I would not give her up. Birds are not like a dog or cat and will just love you right away. Iam really happy that Spike likes me seeing as he is a prey animal and not a predator animal like a dog or a cat. My Budgie Icarus is a birds bird and I would never give him up not for any amount of money. If you do end up giving her away please don't get another bird, it just does not seem fair.


----------



## Renae (Feb 9, 2008)

_I'm not the one who wants to get rid of him.. it's my mum who wants to. I told her I wanna keep him so I can breed when they are old enough..

Just because he's not tamed, doesn't mean he's a good pet no, but if I really wanted to get rid of him, don't you think I would have already? I have tried to tame him and I still am.. but I just have to get it through my mum's head, not to say I haven't told her already that we shouldn't get rid of him - **** I'll keep him until he dies.. breeder doesn't want him anyways so I'm going to have to tell mum that it's tough crap for her, I'll be keeping him. I never wanted to get rid of him in the first place, if I did he'd be gone by now..honestly I love him to death.. even when he's a stubborn brat, but some are.. he's the first bird I got so I dunno what I'd do if he was to be taken away. _


----------



## Laura (Jul 30, 2007)

Hopefully your mum lets you keep him, sometimes its tough when parents want us to do something especially when your young sometimes you don't have much of a say, it must be hard for you I can't imagine how I would feel if my mum was being like that, I hope she changes her mind


----------



## Renae (Feb 9, 2008)

_I totally agree with you there.  **** parents, lol. I spoke to mum today and with the begging and being upset have managed to talk her into letting me keep him! She was being a bit hesitant at first but it's all good now, and I can be happy having all 3 of my birds.

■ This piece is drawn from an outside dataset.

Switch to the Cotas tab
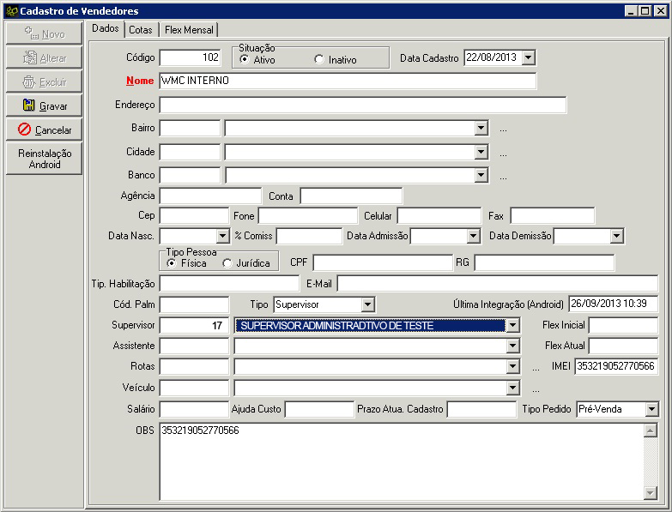 141,29
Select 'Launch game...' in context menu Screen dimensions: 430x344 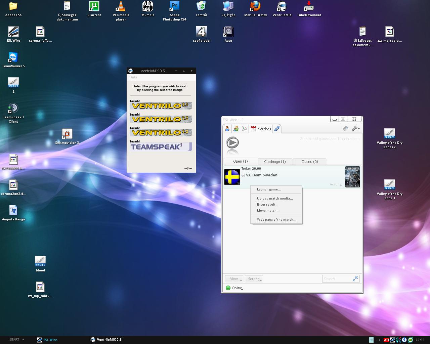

I still want another one, but that's asking too much at the moment. :lol:

Woo, I am so excited I'll be able to breed when they are old enough, 2 years is it?_


----------



## DeBree420 (Nov 14, 2007)

at 18 months, if the bird is mentally mature enough it is safe to breed, but 2 years is definitely better, especially if you dont know the exact hatch date


----------



## Laura (Jul 30, 2007)

Thats great that your mum is letting you keep him, that must be a relief for you  the minimum age to breed should be 18 months, males can be as young as 15 months but 18mths is usually the standard for both.


----------



## allen (Aug 25, 2007)

yes 18 months is the recomended my brother wants me to breed sparkles and stretch at 1 year i said no way not till sparkles is 18 months and then stretch will be over 2 years old


----------



## Renae (Feb 9, 2008)

Yep, it is a huge relief.  Hehe. 

18 months, okies thanks for that. I'm stuck on a problem though, I can't remember how old they were when I got them, I think I posted it actually in the very first thread I made here, but I'm not good at working it all out like some of you are so.. if I go and look and then edit this post telling you how old each of them are can someone round up about how old they are? It'd be appreciated as I am no good at remembering these things but I am gonna write it down in my diary as soon as I find out how old exactly they are.. *shuts up and goes to get their ages*

Edit:
I made a thread when I joined up here and that was on the 09/02/08 so when I posted that thread I put down the ages (thank god!) and when I made that thread the tiels were these ages

Mali - 9 weeks
Tilly - 16 weeks
Dipsy - he was about 2 months old

Soo now if someone could work it out - it'd be much appreciated. c(=


----------



## Laura (Jul 30, 2007)

Mali - 14 wks 
Tilly- 21wks
Dipsy-13 wks

So there about 3 1/2 months just over 5 months and just over 3 months


----------



## DeBree420 (Nov 14, 2007)

so next August we might see a breeding journal


----------



## xxxSpikexxx (Jul 30, 2007)

Iam glad you can keep her


----------



## Renae (Feb 9, 2008)

Thanks so much Laura, it would have taken me ages to figure that out. :wacko: I'm hoping I will be able to find out the sex of my 3 tiels within the next 2-3 weeks.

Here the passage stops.